■ **Exercise goal**: After finding the line that contains "Viewport: 1125px width, 606px height.", reproduce it and each line below it through the end of the listing, exactly, with nothing added.

■ **Record excerpts**:
▬▬▬▬▬▬

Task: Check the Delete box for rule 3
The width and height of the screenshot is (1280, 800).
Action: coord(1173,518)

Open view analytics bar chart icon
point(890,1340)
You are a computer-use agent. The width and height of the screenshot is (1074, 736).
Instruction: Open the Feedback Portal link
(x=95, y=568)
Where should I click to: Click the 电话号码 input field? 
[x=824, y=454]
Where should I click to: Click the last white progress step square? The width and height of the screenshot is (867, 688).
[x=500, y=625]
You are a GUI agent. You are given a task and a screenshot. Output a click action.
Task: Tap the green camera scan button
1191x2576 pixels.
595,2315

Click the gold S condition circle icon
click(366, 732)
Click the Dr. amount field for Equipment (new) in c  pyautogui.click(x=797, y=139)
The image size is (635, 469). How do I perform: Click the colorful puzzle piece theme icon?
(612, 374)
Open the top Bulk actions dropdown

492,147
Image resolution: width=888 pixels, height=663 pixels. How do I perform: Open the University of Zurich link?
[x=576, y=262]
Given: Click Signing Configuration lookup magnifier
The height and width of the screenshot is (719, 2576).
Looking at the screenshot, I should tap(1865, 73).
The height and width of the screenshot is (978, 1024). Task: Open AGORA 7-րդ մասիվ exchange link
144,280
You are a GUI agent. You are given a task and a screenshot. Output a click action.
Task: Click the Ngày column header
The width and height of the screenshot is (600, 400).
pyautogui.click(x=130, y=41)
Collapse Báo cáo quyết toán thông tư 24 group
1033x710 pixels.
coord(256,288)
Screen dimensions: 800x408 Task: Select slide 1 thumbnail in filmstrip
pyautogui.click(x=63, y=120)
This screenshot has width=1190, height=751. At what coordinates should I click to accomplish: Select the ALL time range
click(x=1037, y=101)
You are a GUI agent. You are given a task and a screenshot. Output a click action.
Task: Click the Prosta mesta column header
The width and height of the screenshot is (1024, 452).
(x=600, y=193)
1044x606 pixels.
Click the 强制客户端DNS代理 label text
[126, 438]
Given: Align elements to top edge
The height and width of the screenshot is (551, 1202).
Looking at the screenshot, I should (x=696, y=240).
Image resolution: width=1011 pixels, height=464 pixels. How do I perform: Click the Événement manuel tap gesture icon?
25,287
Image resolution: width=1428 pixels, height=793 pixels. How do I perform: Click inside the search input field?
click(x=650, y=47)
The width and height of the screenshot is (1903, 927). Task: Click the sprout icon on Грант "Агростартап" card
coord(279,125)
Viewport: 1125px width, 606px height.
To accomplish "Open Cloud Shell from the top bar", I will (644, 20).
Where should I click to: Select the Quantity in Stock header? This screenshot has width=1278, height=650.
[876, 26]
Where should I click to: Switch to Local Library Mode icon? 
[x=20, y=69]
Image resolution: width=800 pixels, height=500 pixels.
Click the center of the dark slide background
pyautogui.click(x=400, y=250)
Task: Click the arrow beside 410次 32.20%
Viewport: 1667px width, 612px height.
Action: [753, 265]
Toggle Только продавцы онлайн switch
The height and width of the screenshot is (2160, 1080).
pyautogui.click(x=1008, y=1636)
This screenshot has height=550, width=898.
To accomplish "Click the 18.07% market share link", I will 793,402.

▬▬▬▬▬▬

■ **Problem solution**:
Viewport: 1125px width, 606px height.
To accomplish "Open Cloud Shell from the top bar", I will (644, 20).
Where should I click to: Select the Quantity in Stock header? This screenshot has width=1278, height=650.
[876, 26]
Where should I click to: Switch to Local Library Mode icon? 
[x=20, y=69]
Image resolution: width=800 pixels, height=500 pixels.
Click the center of the dark slide background
pyautogui.click(x=400, y=250)
Task: Click the arrow beside 410次 32.20%
Viewport: 1667px width, 612px height.
Action: [753, 265]
Toggle Только продавцы онлайн switch
The height and width of the screenshot is (2160, 1080).
pyautogui.click(x=1008, y=1636)
This screenshot has height=550, width=898.
To accomplish "Click the 18.07% market share link", I will 793,402.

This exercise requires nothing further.